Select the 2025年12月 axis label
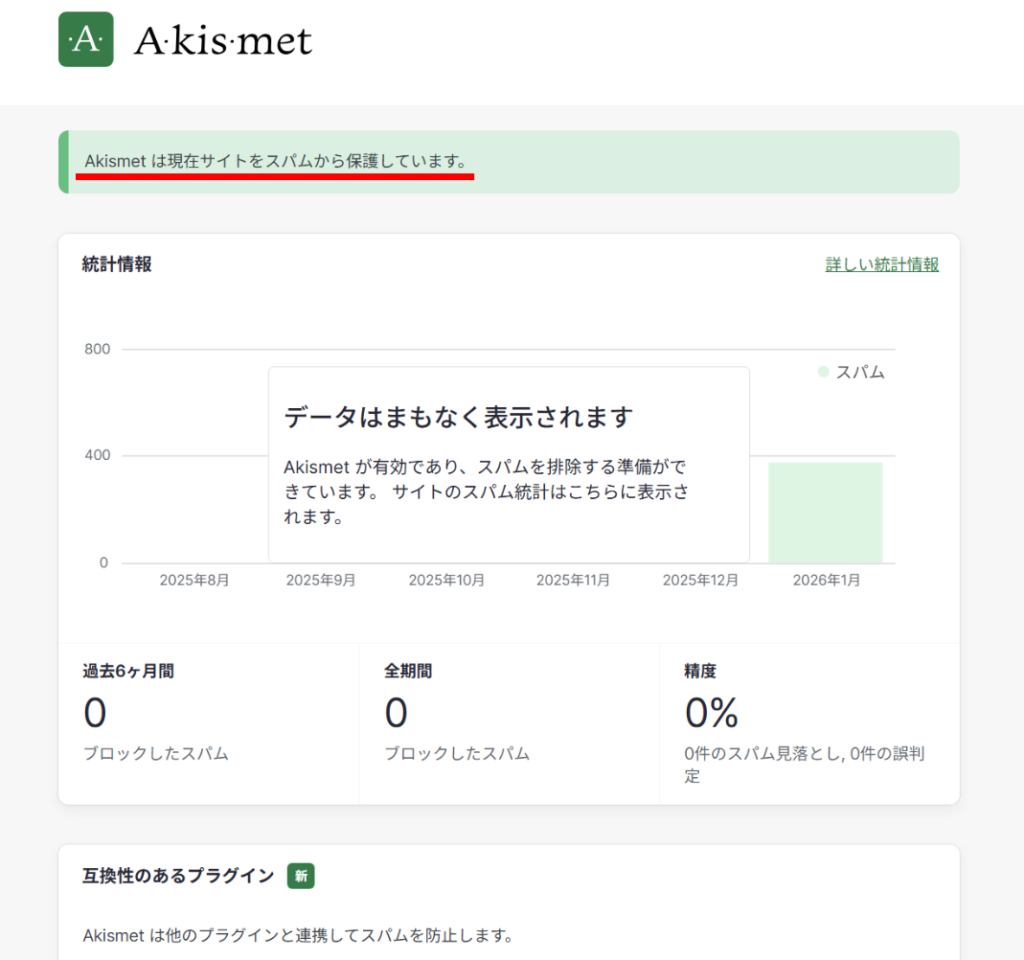[700, 578]
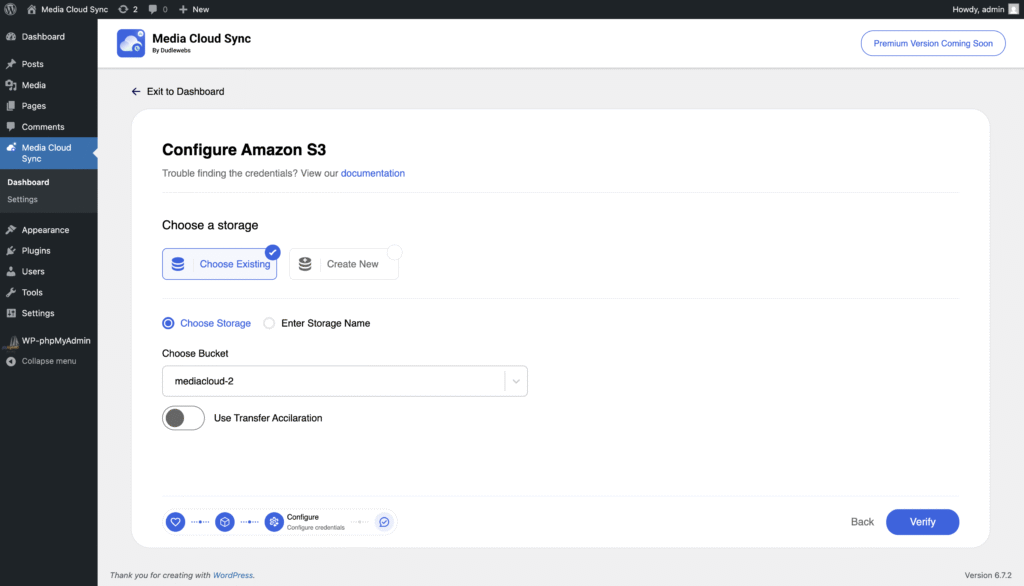Expand the Choose Bucket dropdown arrow

(x=515, y=381)
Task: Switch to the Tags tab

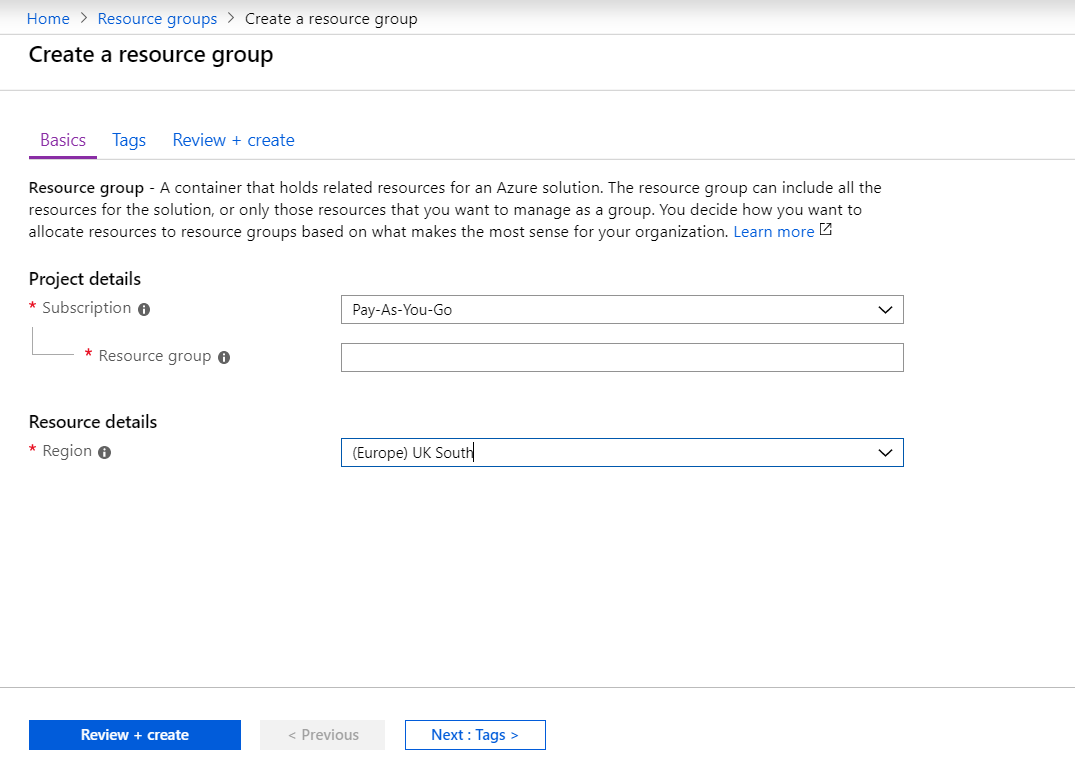Action: 129,140
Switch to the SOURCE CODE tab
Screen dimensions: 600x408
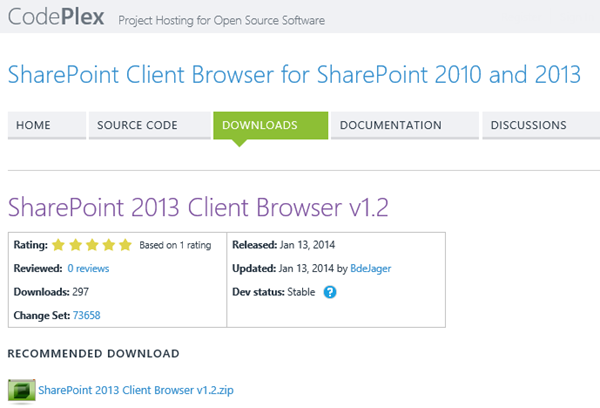(137, 125)
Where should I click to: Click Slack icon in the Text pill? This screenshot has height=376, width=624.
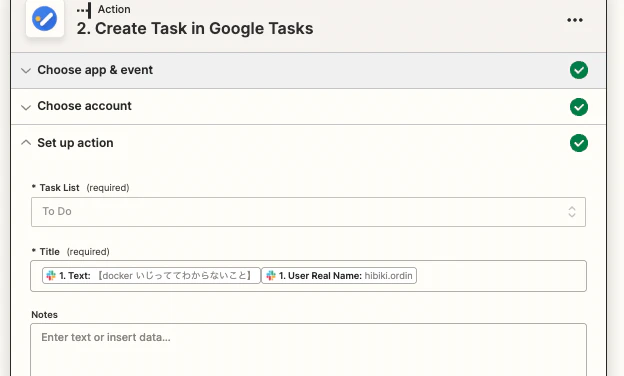(x=51, y=275)
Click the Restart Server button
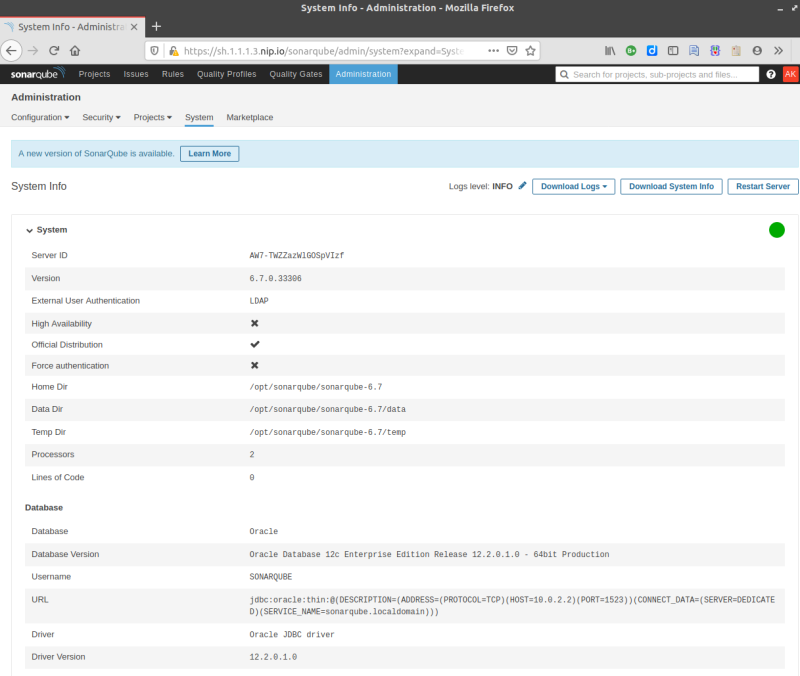This screenshot has width=800, height=676. [762, 186]
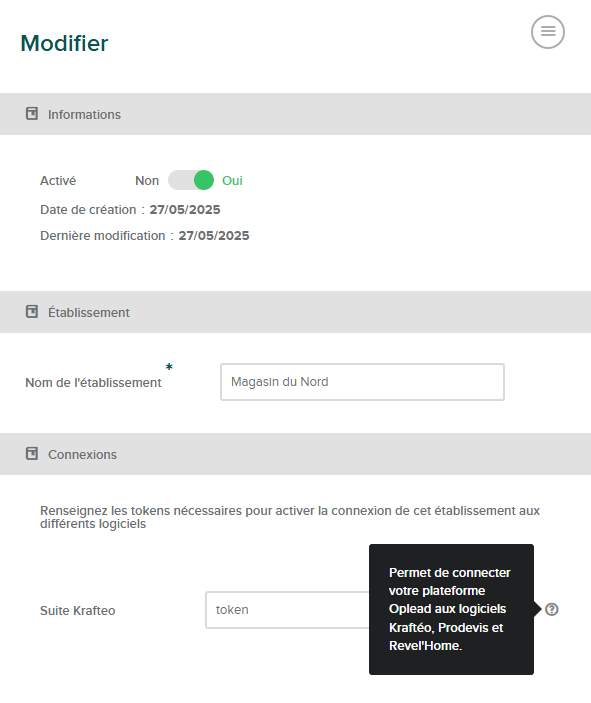The height and width of the screenshot is (703, 591).
Task: Collapse the Connexions section header
Action: tap(296, 454)
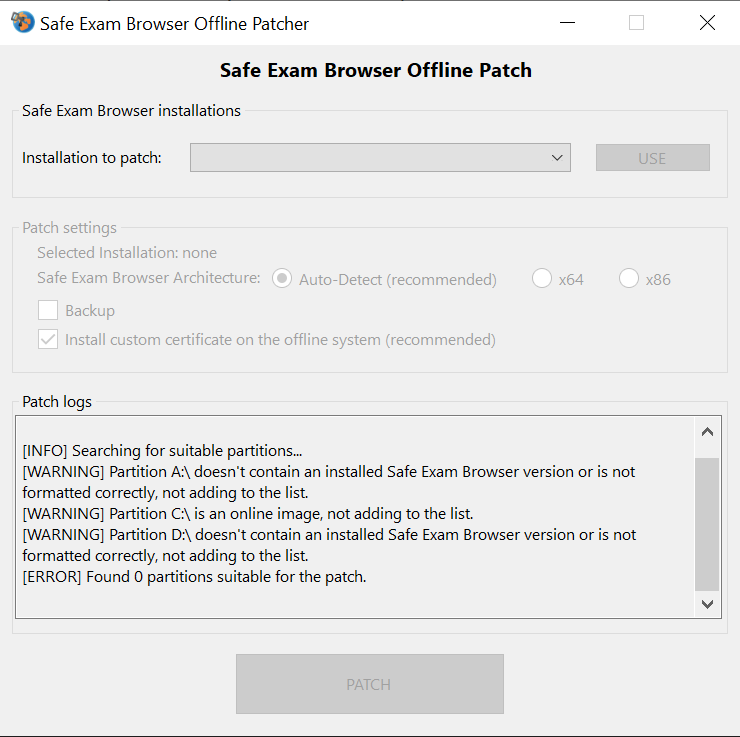Choose the x86 architecture radio button
The height and width of the screenshot is (737, 740).
629,279
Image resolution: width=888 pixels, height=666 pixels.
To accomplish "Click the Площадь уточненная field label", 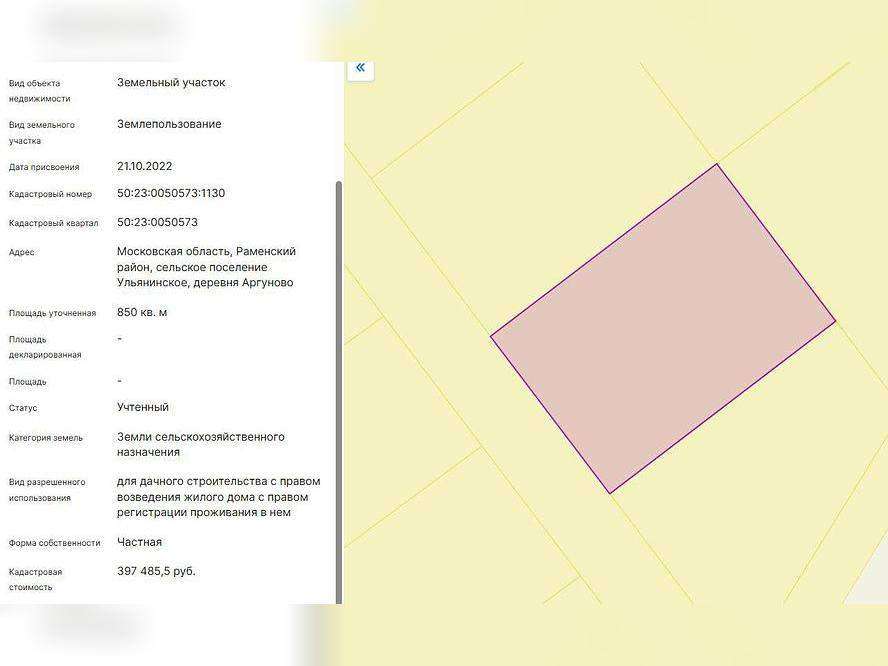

▶ **과제 요구사항**
위의 모든 행을 한 줄당 문자열 하나씩 담은 JSON 목록으로 변환하세요. 빈 줄은 제외하고, 그림은 결과에 넣지 마세요.

▶ **전체 출력**
[
  "Select the 2025年12月 axis label",
  "[700, 578]",
  "Expand the Choose Bucket dropdown arrow",
  "(x=515, y=381)",
  "Task: Switch to the Tags tab",
  "Action: 129,140",
  "Switch to the SOURCE CODE tab",
  "Screen dimensions: 600x408",
  "(137, 125)",
  "Where should I click to: Click Slack icon in the Text pill? This screenshot has height=376, width=624.",
  "(x=51, y=275)",
  "Click the Restart Server button",
  "This screenshot has width=800, height=676. [762, 186]",
  "The height and width of the screenshot is (703, 591).",
  "Task: Collapse the Connexions section header",
  "Action: tap(296, 454)",
  "Choose the x86 architecture radio button",
  "The height and width of the screenshot is (737, 740).",
  "629,279",
  "Image resolution: width=888 pixels, height=666 pixels.",
  "To accomplish \"Click the Площадь уточненная field label\", "
]